Où en est-on sur l’A 69 ?

Le chantier de l’A69 avance à grands pas : 80 % du budget de construction a été engagé par le concessionnaire ATOSCA sur la section Castres-Verfeil, 95 % des terrassements y ont été réalisés, tous les ouvrages d’art (ponts, buses, passages faune) sont achevés et les deux centrales provisoires de fabrication des enrobés fonctionnement en continu. ATOSCA a déjà ouvert, à vitesse réduite, la section qui contourne le village de Verfeil en Haute-Garonne.

Dans le Tarn, outre les derniers terrassements à Saint-Germain-des-Prés, il reste à installer les dispositifs de péage (flux libre grâce à des caméras) : un portique est déjà posé à Puylaurens en phase de tests, les trois autres le seront en juin. Avec les beaux jours, débute la mise en œuvre de la chaussée autoroutière définitive, concomitamment à la pose des équipements de sécurité (glissières, signalisation) et aux plantations paysagères.

Déjà, les déviations de Soual et de Puylaurens bénéficient de chaussées neuves et les enrobés commencent à être posés à partir de Castres. L’objectif demeure une mise en service de l’ouvrage complet au 15 octobre 2026.
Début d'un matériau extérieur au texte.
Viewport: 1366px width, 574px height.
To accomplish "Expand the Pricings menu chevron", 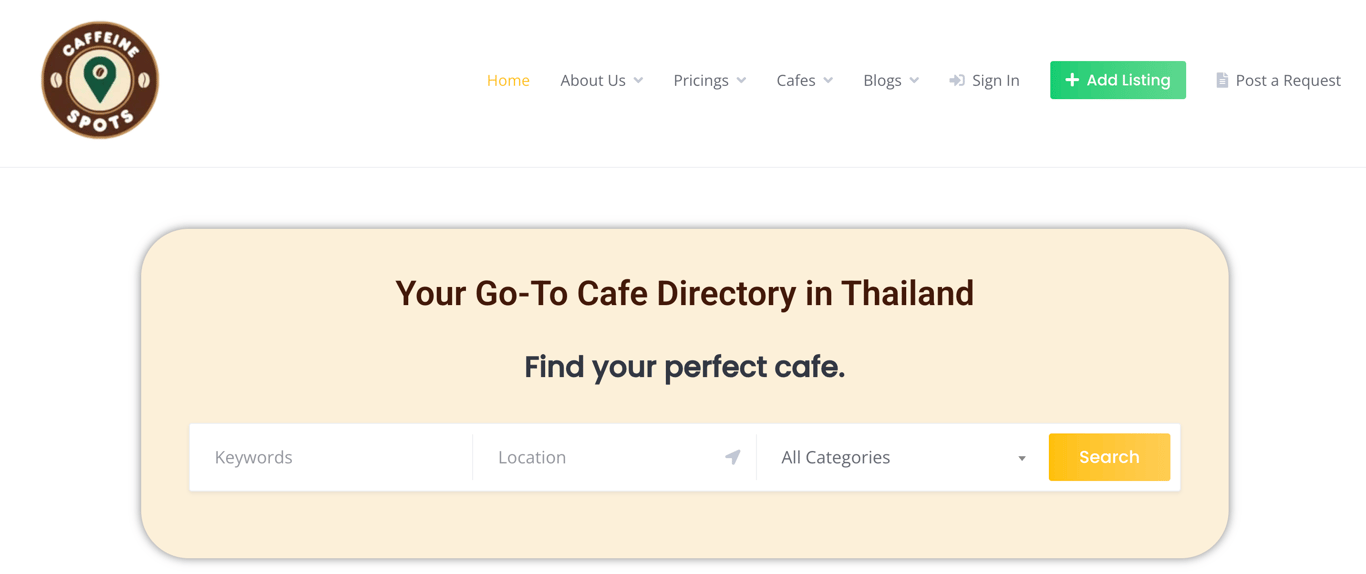I will coord(741,81).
Concernant la section Verfeil-Castelmaurou (31), sous concession VINCI, les choses avancent encore plus vite puisque, sous réserve des inspections de sécurité menées par le ministère des transports, une mise en service est envisagée à la fin du mois de mai, à vitesse autoroutière de 130 km/h. Le panneau A69 après le péage de l’Union, en sortie de Toulouse, prendra alors tout son sens.

Sur le plan administratif, les préfets ouvrent le 4 mai une consultation par voie électronique, pour mettre à la disposition du grand public le dossier d’ATOSCA sur les adaptations d’emprises. Ce dossier ajuste les surfaces définitives utilisées par le concessionnaire et celles qui seront rendues à l’agriculture ou à la nature. Il appartient à l’autorité administrative d’instruire cette demande de régularisation en prescrivant des compensations en fonction des impacts additionnels constatés.

Quant à l’autorisation environnementale initiale du chantier, qui a été validée par la cour administrative d’appel de Toulouse en décembre 2025, elle fait l’objet d’un pourvoi en cassation devant le Conseil d’Etat. La plus haute juridiction administrative devrait statuer rapidement sur la conformité de l’arrêt de la cour au droit, et, in fine, sur l’intérêt public majeur de l’opération.

La future autoroute A69 devient progressivement une réalité visible, au service du territoire et de ses habitants.